It has been a few weeks since I posted anything, and there is actually a very good reason for that. You see, my wife and I had to go to Hawaii on some family business (don’t feel TOO sorry for us!). However, while there my wife developed pneumonia and was admitted to the hospital. So the trip to Hawaii was not as good as it should have been. She was still feeling poorly when we were coming back, but we made it. Two weeks after coming back, finally feeling a bit normal, she took the dogs out into the back yard, noticed her strawberry plants needed to be watered and stepped over the dog fence with hose in hand. All she remembers was falling to the ground and hearing her leg bones crunch. She had three breaks in the bones in her lower right leg and dislocated the ankle. Well, truth to tell, the only thing holding her foot to her leg was soft tissue. I know, gross.

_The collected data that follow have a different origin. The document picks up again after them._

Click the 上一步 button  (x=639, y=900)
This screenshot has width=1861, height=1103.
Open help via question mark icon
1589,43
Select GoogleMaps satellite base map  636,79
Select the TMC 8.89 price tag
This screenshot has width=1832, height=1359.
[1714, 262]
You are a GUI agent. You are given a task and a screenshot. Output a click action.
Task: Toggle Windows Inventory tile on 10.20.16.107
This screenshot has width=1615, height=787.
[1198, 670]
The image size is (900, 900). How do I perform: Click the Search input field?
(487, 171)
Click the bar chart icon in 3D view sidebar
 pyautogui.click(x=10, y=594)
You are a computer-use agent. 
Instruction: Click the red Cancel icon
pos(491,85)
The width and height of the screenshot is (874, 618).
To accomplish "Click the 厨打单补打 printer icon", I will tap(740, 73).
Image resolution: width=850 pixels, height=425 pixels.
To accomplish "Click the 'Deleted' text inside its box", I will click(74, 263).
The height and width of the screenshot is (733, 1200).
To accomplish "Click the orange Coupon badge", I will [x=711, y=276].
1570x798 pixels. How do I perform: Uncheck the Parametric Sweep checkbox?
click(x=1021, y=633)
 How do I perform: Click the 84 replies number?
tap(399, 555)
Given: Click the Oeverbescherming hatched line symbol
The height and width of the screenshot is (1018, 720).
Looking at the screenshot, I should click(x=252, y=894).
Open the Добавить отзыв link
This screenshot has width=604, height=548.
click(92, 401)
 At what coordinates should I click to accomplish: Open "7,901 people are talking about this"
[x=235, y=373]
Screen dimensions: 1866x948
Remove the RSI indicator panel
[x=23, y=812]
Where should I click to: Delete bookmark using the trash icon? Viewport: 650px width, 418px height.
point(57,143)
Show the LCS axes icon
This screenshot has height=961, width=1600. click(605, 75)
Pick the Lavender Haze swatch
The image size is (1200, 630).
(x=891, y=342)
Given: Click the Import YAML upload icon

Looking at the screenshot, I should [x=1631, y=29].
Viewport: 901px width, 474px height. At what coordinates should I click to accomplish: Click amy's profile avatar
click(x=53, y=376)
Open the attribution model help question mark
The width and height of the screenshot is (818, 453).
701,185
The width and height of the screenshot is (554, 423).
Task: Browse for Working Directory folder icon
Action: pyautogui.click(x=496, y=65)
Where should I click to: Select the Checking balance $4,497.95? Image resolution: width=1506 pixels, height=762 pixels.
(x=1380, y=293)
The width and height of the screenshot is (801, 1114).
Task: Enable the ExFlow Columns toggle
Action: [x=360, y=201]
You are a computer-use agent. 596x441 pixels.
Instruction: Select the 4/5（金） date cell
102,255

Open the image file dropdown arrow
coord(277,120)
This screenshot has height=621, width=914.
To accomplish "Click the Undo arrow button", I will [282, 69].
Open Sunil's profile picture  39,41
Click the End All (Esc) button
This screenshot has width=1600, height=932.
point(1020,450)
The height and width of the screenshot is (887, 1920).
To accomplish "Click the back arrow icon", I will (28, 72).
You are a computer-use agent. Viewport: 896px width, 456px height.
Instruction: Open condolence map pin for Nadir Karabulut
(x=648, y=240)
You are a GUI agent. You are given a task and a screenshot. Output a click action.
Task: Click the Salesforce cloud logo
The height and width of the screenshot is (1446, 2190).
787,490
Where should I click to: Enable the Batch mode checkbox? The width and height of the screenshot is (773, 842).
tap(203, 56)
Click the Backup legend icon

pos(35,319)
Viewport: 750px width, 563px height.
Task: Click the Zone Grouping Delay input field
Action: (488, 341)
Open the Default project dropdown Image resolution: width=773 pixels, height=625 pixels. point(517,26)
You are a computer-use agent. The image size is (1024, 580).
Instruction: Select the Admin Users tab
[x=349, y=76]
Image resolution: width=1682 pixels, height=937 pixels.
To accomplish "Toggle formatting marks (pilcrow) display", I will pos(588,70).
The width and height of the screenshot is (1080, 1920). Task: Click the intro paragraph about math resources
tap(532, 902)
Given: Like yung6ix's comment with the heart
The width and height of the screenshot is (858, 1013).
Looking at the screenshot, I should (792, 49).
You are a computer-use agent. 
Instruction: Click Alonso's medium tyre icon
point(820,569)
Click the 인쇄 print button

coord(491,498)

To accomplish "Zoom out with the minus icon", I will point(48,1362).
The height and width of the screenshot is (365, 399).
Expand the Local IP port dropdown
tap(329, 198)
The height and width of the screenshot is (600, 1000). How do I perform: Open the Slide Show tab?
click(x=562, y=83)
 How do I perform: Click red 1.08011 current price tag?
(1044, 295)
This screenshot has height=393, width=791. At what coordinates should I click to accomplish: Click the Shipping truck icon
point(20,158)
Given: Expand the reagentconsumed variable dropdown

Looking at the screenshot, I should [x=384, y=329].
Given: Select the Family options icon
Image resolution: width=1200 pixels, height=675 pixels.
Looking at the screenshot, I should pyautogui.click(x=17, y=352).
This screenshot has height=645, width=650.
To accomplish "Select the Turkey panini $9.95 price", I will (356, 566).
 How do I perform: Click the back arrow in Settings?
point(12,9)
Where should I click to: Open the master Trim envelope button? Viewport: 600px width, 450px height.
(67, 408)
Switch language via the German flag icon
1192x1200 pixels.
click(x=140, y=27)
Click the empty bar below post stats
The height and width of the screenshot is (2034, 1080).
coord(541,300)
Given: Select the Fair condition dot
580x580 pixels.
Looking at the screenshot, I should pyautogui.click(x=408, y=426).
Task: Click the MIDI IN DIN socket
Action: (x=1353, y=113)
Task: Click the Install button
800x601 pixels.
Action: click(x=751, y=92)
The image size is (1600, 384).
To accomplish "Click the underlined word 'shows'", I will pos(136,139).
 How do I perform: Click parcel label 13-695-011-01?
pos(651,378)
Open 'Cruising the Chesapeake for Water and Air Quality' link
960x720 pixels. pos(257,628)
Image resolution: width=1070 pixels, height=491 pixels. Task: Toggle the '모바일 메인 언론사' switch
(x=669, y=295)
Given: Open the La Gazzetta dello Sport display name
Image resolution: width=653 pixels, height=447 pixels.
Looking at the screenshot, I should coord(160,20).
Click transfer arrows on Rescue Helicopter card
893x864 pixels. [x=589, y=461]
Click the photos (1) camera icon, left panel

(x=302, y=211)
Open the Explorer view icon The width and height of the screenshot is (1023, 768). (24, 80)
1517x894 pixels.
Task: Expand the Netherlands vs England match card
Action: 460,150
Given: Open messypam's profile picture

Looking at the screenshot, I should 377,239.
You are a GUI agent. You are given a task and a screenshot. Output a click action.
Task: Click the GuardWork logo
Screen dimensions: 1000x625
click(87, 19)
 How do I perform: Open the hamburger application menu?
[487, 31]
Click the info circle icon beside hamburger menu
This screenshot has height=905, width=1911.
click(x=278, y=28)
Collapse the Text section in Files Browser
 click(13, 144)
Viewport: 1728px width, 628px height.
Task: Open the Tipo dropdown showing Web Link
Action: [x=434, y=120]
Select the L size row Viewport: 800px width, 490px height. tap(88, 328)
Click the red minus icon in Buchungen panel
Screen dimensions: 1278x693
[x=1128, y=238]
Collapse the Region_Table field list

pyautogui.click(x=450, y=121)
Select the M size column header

So here we are, post surgery, and she is confined to the bed or a wheelchair. She gets cabin fever, since I am at work most days, so I try and get her out as much as possible. I have built a handicap ramp off the deck in the back yard, but it is still difficult. I take her to the mall, doctors appointments, various restaurants and to church. But you know what has been very positive? Seeing the world through the eyes of a person confined to a wheelchair. There are many barriers to getting my wife into all these places. Some don’t have automatic doors. Some have no ramp to get over the curb. Some places have no elevator. Other places, even though there is no barrier to get inside have very narrow aisles or sharp turns that are not easily negotiated.
What can we learn from this? First, take a fresh look at your own church and see what the barriers might be. We have had a wheelchair in the church for a long time so that if needed it is handy. If you can get one, have someone sit in it and go around the church. See what the barriers might be. Can you get into the church? Can you maneuver through the aisles? How about the bathrooms? How would you handle someone who came to a potluck function? Can they see you, if they are sitting in the church in a wheelchair? Is there handicapped parking near the door?
You can extend this to other disabilities. Look at your bulletin (if you use one). Could someone with failing eyesight see what it says or is it in size 4 font? Hearing issues?
Jesus had a special place in his heart for those who had physical infirmities. He healed the crippled on many occasions. We don’t have that ability, perhaps, but should we not share his heart?